Later, after work, I met my current rotation PI and discussed the possibility of joining the lab. It was not a 100% obvious expression, but the professor mentioned he already has two students from the same program who likely want to join the lab. The professor wasn’t sure if he could take a third student from the same program due to a program policy, so we concluded trying to figure out that there could be an exception to that policy. I said I would contact our program director to determine whether three students in one lab are allowed in a year. Suddenly, it hit me that joining the two labs I had been interested in might not be so easy, and that realization kind of made my head spin😵 I do think there’s still a chance for me to compete in my current lab. But even though joining a lab is not first come, first served, I’m not thrilled about squeezing my way in and making things awkward. Now I feel a ton of pressure to find another lab for my third rotation where I’m sure I can get in, and it’s pretty stressful.

In the evening, I went to Costco with friends who mentioned that the lean turkey at Costco has a distinct smell, which she really dislikes. Until then, I hadn’t noticed it, but after she pointed it out, I realized there was indeed a noticeable unpleasant smell😐 I decided to switch to beef for my meal prep, so I bought a large package of beef and made several meals with it. Delicious! Meanwhile, the professor forwarded me some interesting modeling data from Scripps. It described the binding sites for a small molecule we’re studying. He asked for my thoughts on their proposed model, so I spent around three hours researching, creating some initial models of my own, and reading background literature before emailing him my feedback.
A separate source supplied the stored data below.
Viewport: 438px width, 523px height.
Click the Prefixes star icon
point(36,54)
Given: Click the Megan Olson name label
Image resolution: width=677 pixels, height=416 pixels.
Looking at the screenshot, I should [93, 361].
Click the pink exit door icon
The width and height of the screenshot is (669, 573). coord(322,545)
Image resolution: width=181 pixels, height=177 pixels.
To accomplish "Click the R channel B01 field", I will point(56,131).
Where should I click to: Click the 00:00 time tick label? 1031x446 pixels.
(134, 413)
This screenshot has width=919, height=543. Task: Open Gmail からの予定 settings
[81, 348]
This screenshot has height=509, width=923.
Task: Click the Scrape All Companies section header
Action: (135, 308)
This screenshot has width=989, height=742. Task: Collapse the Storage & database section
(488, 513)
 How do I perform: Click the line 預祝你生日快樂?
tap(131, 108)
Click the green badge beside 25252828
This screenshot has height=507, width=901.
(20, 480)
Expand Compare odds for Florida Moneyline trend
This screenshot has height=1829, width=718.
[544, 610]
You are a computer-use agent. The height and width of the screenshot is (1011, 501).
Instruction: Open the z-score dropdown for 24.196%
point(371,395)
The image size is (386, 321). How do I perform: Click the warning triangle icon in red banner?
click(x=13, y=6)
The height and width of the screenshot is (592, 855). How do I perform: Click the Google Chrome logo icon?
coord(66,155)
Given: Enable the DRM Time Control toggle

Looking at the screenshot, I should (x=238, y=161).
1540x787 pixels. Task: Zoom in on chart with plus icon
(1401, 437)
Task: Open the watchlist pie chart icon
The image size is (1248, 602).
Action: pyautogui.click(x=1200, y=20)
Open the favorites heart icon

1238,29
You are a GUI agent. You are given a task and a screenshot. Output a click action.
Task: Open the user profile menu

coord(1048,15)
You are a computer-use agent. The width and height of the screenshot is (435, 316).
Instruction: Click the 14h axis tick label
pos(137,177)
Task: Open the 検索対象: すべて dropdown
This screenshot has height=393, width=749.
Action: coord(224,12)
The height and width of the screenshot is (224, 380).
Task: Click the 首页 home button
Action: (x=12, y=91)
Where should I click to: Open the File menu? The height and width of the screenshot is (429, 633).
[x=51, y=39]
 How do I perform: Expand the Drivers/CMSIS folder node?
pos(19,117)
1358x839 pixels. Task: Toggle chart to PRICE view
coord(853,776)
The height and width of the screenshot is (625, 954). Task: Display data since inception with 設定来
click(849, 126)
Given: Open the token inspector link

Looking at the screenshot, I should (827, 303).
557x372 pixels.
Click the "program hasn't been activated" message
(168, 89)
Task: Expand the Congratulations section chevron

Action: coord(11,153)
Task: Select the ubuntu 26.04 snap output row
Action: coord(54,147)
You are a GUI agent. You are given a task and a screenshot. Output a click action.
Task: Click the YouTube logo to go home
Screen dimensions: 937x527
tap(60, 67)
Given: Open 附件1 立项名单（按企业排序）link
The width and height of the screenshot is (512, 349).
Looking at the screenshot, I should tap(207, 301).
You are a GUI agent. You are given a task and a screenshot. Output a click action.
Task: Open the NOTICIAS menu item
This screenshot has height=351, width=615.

Time flew by because I really enjoy this kind of work!

Wednesday, January 22

162.0 lbs (Day 26, starting from 162.6 lbs on Dec 28) | 🏃🏻 Done (2/6)

From now on, I decided to organize things I have done each day into two parts: Outside of Work and Lab Work. I hope this helps both me and my readers follow the flow of my day easily.

Outside of Work

I woke up at 6:00 a.m., went to the gym, and had a good workout. Unlike the typical winter seasons in Korea, these days I have very nice weather, which makes me take pictures of the clear sky. I had a class from 1:00 p.m. to 2:30 p.m. with a different professor than last week. He was very engaging and tried hard to involve the audience. The topic was oxidation chemistry, and we learned about several new reagents I hadn’t encountered before(too many…).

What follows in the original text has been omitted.